§ Data supplied:
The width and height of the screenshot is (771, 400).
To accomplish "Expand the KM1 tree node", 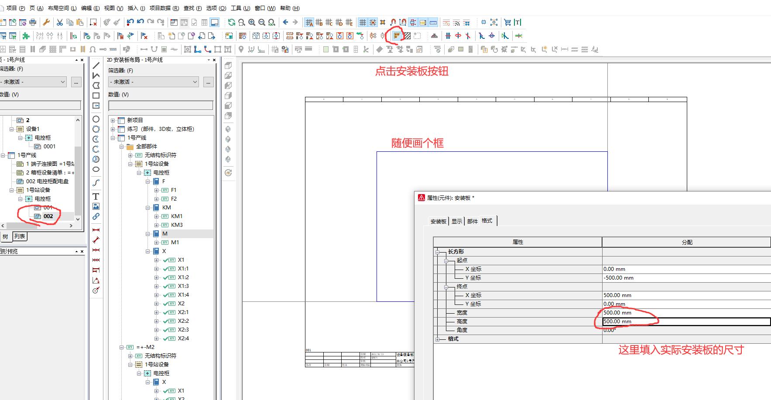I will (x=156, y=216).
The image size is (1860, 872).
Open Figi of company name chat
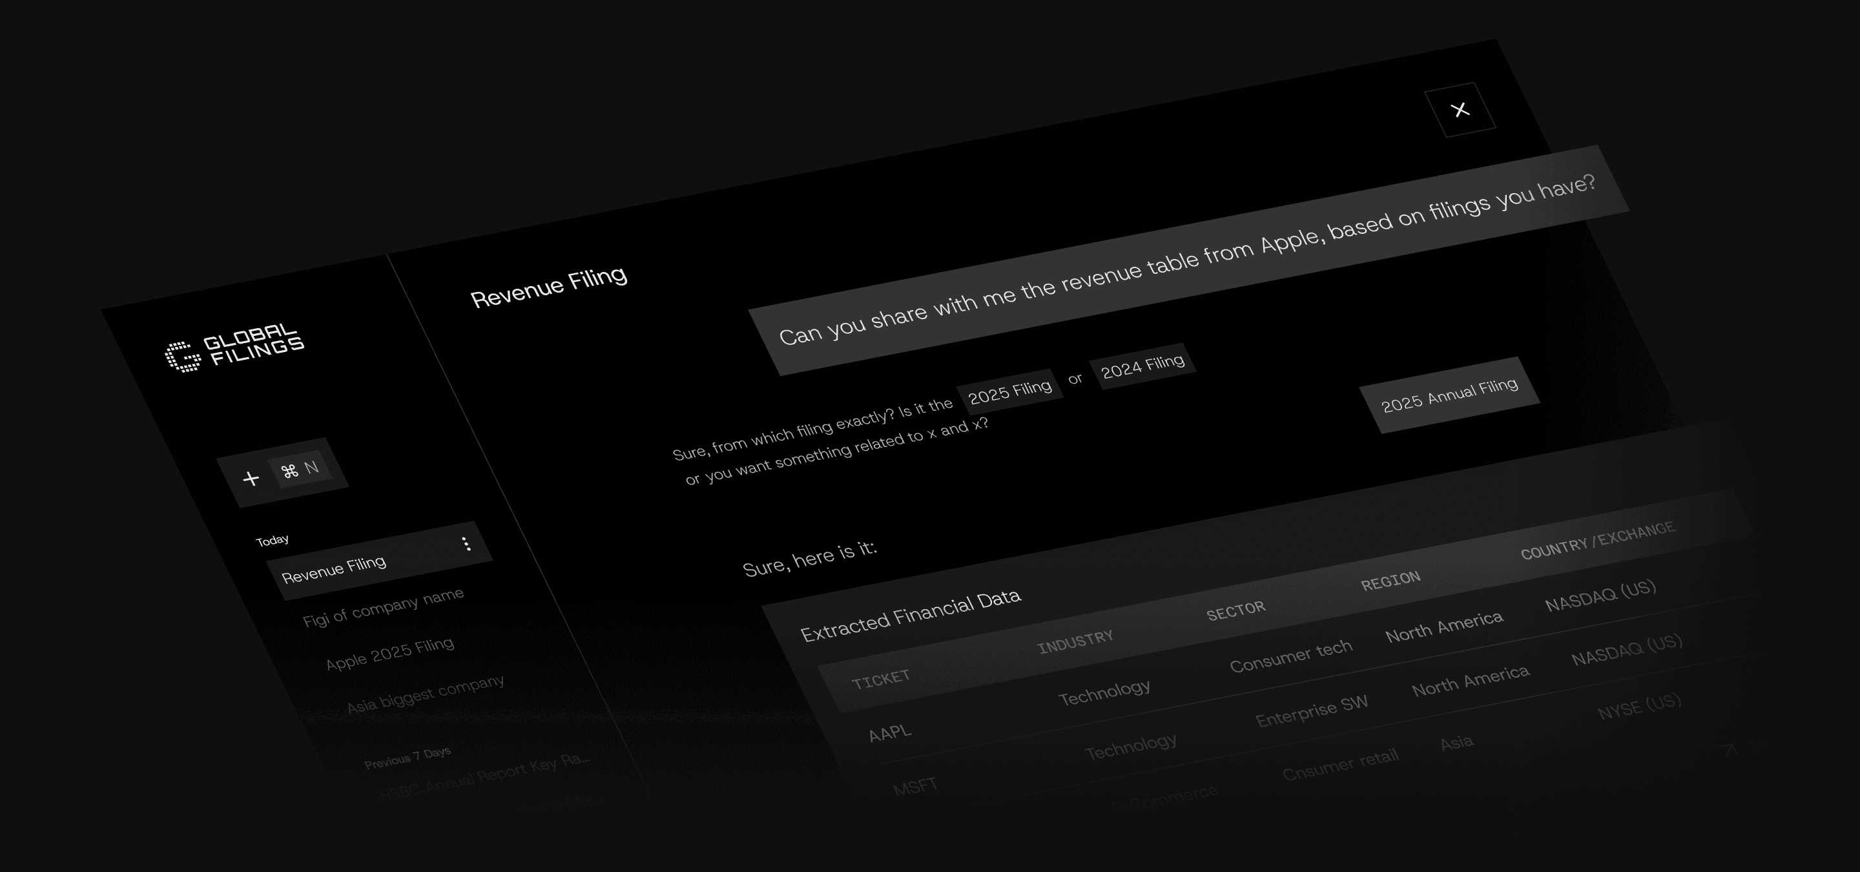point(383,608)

§ What needs to be done: Skip all pictures. Then give again, exactly, each line from the line holding "The image size is (1860, 872)." through the last line of the listing above, both ends included.

§ Reply to the exercise:
The image size is (1860, 872).
Open Figi of company name chat
point(383,608)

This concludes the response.